Il Gran Premio del Belgio ha regalato ad Andrea Kimi Antonelli un’altra vittoria fondamentale nella corsa al titolo mondiale, ma non tutto è andato secondo i piani. Il pilota della Mercedes è infatti tornato a parlare di uno degli aspetti che continua a penalizzarlo durante i weekend di gara: i track limits. Nel media day del Gran Premio d’Ungheria, il giovane italiano ha raccontato anche un simpatico retroscena che riguarda suo padre Marco, il primo a fargli notare l’errore commesso a Spa.
Interrogato sulle parole di suo padre, che ai microfoni di Sky Italia aveva scherzosamente definito il figlio un “donkey” per i ripetuti track limits, Antonelli ha ammesso che si tratta di un aspetto sul quale deve ancora migliorare. “Sì, penso che ormai sappiate tutti che mi piace usare un po’ troppo la pista. È sicuramente qualcosa su cui sto lavorando.”

Antonelli e il curioso retroscena con suo padre dopo gli eccessivi track limits a Spa
Il pilota Mercedes ha poi ripensato agli episodi del Gran Premio del Belgio e ha risposto ad alcune domande nel madia day di Spa dove era presente anche F1inGenerale. “Riguardando Spa, quei track limits sono stati davvero stupidi. Mi sono detto: ‘Ma cosa sto facendo?'” Antonelli ha ricordato come situazioni simili si fossero già verificate anche in altri appuntamenti del campionato.
“È successo anche a Barcellona e a Miami. È sicuramente un aspetto su cui devo lavorare, perché durante una gara potrebbe esserci un momento in cui ho davvero bisogno di sfruttare tutto lo spazio disponibile.” Secondo il leader del Mondiale, il problema nasce proprio quando quei track limits vengono utilizzati senza una reale necessità. “Se invece li utilizzo quando non serve, allora rischio soltanto di mettermi nei guai.”
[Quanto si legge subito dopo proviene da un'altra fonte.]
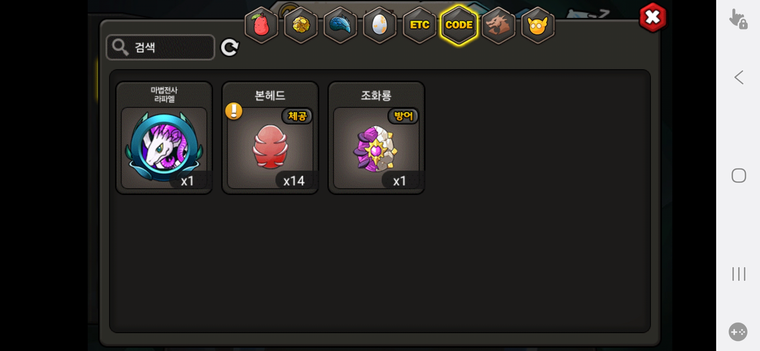
Task: Click the 체공 tag on 본헤드
Action: pos(297,116)
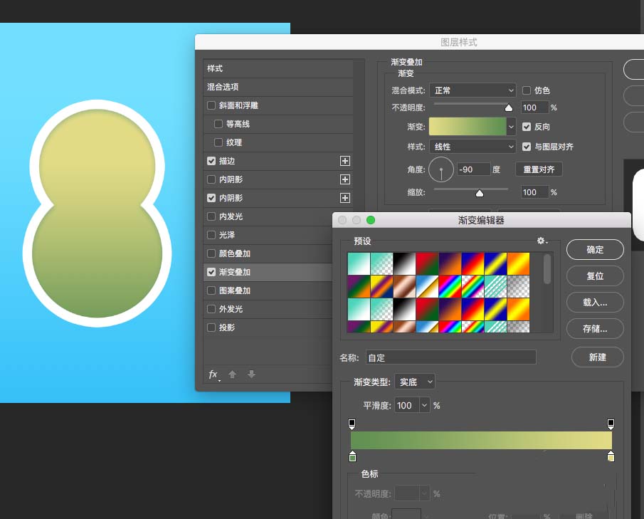The image size is (644, 519).
Task: Click the fx icon to add a style effect
Action: [213, 374]
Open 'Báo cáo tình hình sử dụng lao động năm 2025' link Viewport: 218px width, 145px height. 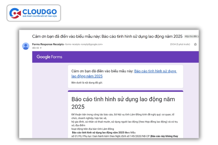coord(155,71)
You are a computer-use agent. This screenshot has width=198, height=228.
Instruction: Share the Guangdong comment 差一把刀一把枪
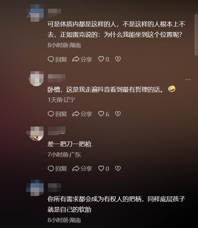click(x=82, y=168)
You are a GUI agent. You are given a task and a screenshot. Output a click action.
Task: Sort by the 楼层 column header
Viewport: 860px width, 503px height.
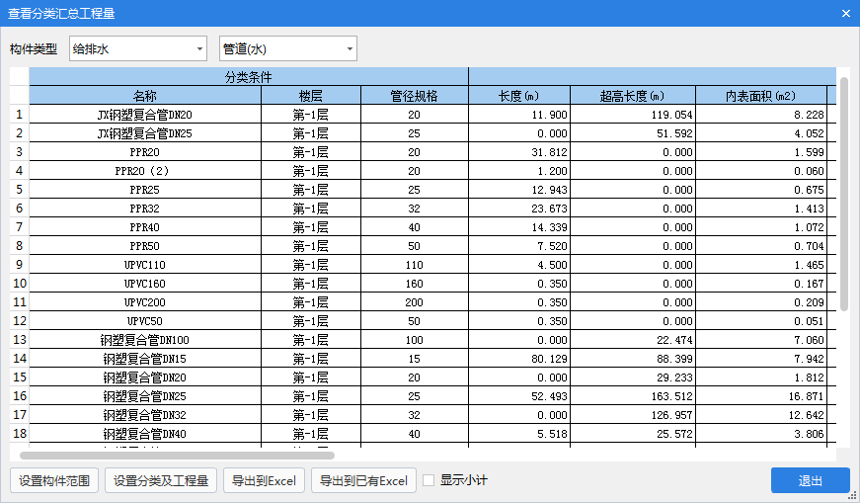(x=310, y=96)
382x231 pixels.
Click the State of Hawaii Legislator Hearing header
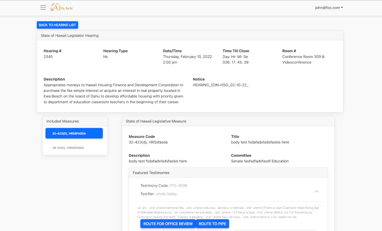coord(70,35)
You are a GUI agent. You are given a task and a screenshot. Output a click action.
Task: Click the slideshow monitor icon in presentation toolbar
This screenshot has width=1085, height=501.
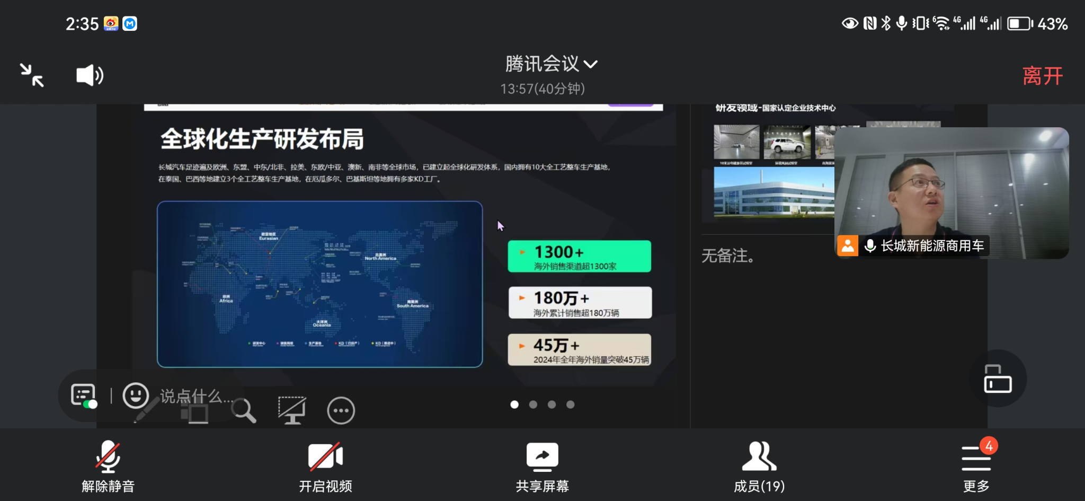(x=292, y=411)
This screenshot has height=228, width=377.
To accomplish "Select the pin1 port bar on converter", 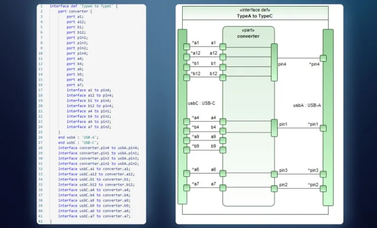I will pyautogui.click(x=274, y=128).
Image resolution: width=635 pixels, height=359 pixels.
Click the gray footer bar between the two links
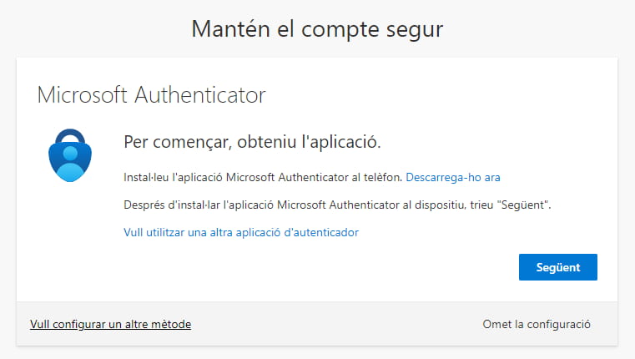click(334, 324)
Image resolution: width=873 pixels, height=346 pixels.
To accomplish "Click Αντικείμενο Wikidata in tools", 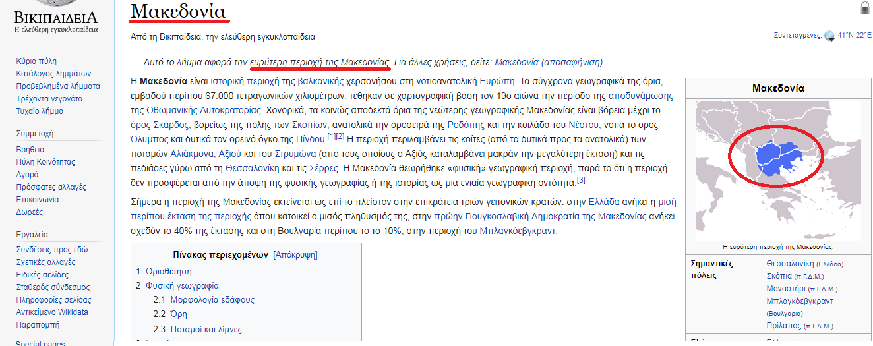I will pyautogui.click(x=52, y=312).
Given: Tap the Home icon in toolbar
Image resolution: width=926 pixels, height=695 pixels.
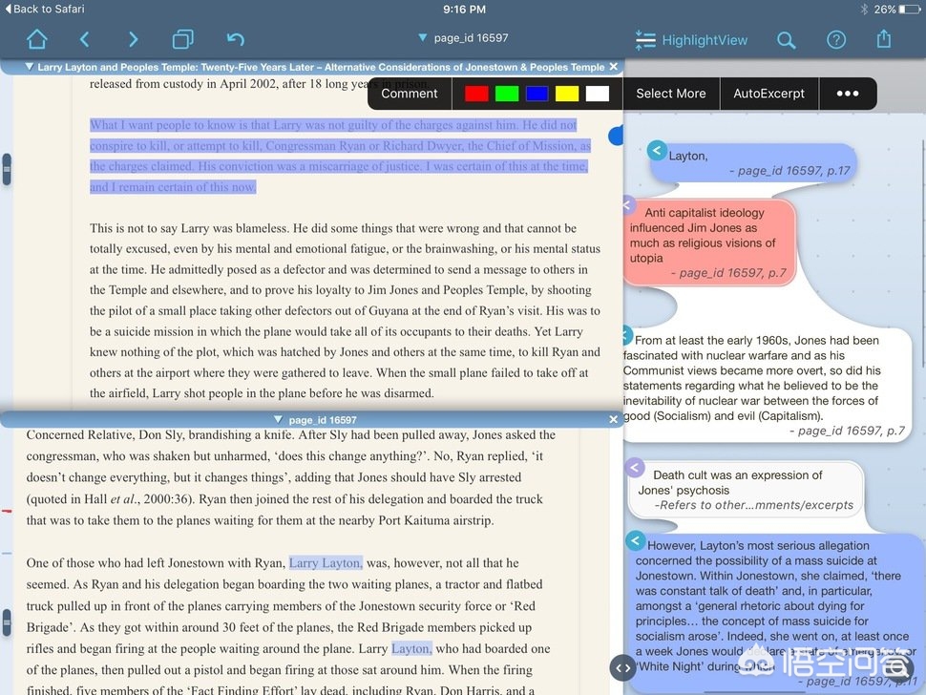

Tra i momenti più divertenti dell’incontro con i giornalisti c’è stato il racconto della telefonata con il padre subito dopo il Gran Premio del Belgio. Antonelli ha spiegato che, dopo le congratulazioni per il risultato, è arrivato immediatamente anche il rimprovero.
“È stata una delle prime cose che mi ha detto dopo la gara. Mi ha fatto i complimenti… però c’è sempre un ‘però’. Mi ha detto: ‘Se ti vedo fare un altro track limits senza motivo, ti tiro il collo come a una gallina’.” Il giovane pilota ha raccontato l’episodio sorridendo, ma ha ribadito che il messaggio ricevuto è stato chiaro. Nonostante la vittoria ottenuta a Spa, Antonelli è consapevole che episodi come quelli legati ai track limits potrebbero costargli caro nella seconda parte della stagione.
Per questo motivo il pilota della Mercedes ha confermato che lavorerà insieme alla squadra per eliminare un’abitudine che, pur non incidendo sempre sul risultato finale, potrebbe rivelarsi decisiva nella lotta per il titolo mondiale.